The Vault
11 min · Maison memorandum
Mirrors the archive entry for Royal Blue Sapphires — Unheated preference, velvet saturation.
Defining royal blue in institutional language
Royal blue denotes a deep, vivid blue without excessive darkness — a trade color anchored in face-up behavior under agreed lighting, not a single wavelength on a plot. Even color distribution, controlled extinction in the cut, and high transparency separate investment-grade examples from commercial saturation that reads well only in narrow environments.
Heat treatment and disclosure ethics
Traditional heating can improve color and clarity by modifying rutile silk and zoning. It is an accepted practice across much of the market; disclosure is the ethical floor. Laboratories indicate heat when evidence supports it. Absence of indication is not always proof of no heat historically — which is why repeat opinion from reputable labs, micro-imaging, and stable provenance matter for unheated claims at meaningful size.
Geographic opinion when determinable
Gübelin, SSEF, and GIA may comment on geographic origin when inclusion chemistry and growth structures align with reference databases. Origin adds narrative and sometimes liquidity; it should never replace cut quality, stability checks, and treatment clarity. We read geographic lines as conditional probabilities, not talismans.

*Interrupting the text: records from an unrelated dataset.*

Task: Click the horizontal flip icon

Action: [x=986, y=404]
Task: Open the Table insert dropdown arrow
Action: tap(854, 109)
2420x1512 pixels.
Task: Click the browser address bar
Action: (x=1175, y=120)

Collector and allocation posture
Unheated royal blue sapphires in strong sizes occupy a different rarity tier than heated goods of similar face-up beauty. That does not make every unheated stone superior — it makes the cohort smaller and the underwriting harder. Maison practice pairs laboratory language with hands-on cinema: silk behavior, color zoning, and fluorescence response under controlled sources.